Der Begriff entstand in der ersten Hälfte des zwanzigsten Jahrhunderts und umschreibt eine Behandlung neurologischer Strukturen mit Lokalanästhetika.

So genannte „Sekundenphänomene“, das Verschwinden von Beschwerden in einer Körperregion, welche oft weit entfernt des Injektionsortes lag ließ als einzige Erklärung den Einfluss auf das Nervensystem des Körpers zu.

Mit extrem dünnen Kanülen wird ein geeignetes Mittel in das entsprechende Hautsegment, ein Störfeld (ein, nicht näher definierbares Gebiet mit pathologischer Wirksamkeit wie z.Bsp. Narben) oder einen Triggerpunkt injiziert.

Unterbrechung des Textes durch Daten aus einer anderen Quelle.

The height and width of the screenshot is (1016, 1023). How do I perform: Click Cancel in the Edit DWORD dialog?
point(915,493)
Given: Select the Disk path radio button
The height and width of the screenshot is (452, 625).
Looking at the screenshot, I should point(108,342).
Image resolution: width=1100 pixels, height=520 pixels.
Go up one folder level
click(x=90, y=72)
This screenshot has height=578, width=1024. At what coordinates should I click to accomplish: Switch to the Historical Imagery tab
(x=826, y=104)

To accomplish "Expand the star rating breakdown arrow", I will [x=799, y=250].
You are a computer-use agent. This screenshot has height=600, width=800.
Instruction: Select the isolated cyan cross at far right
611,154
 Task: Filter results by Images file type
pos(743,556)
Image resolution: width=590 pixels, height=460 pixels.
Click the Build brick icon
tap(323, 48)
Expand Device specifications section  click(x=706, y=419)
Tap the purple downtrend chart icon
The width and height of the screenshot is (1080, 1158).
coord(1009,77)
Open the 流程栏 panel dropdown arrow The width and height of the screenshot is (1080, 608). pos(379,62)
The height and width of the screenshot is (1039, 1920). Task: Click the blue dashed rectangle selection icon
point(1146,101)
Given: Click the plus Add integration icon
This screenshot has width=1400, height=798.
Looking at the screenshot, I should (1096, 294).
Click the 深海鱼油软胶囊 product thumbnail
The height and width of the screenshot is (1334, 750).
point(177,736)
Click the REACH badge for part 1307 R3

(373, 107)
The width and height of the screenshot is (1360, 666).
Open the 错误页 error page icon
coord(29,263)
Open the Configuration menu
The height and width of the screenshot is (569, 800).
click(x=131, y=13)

Der Effekt entsteht nach bisherigen Erkenntnissen aufgrund der Umstimmung des Reizleitungssystems, der Unterbrechung von Schmerzkreisläufen und der Aktivierung körpereigener Reparatursysteme in der betreffenden Region.

Hier gibt es Parallelen zu anderen naturheilkundlichen Reiztherapien wie der Akupunktur oder dem Schröpfen.

Wichtig ist, vorher manifeste Schmerzursachen auszuschließen.
Den Schmerz zu bekämpfen ohne vorher seine genaue Ursache zu kennen ist der falsche Weg!

 

Die Anwendungsgebiete der NT sind äußerst vielfältig.
Nur kurz angesprochen sei hier die Schmerztherapie als solche, die Störfelddiagnostik bzw. Störfeldtherapie mit der gesamtkörperliche Effekte erreicht werden und die Anwendung am Bewegungsapparat durch Lösen von verkrampften, unterversorgten Muskeln und damit der Korrektur der gestörten Statik.

Durchblutungsstörungen können gebessert, Nervenfunktionen optimiert und Selbstheilung stimuliert werden.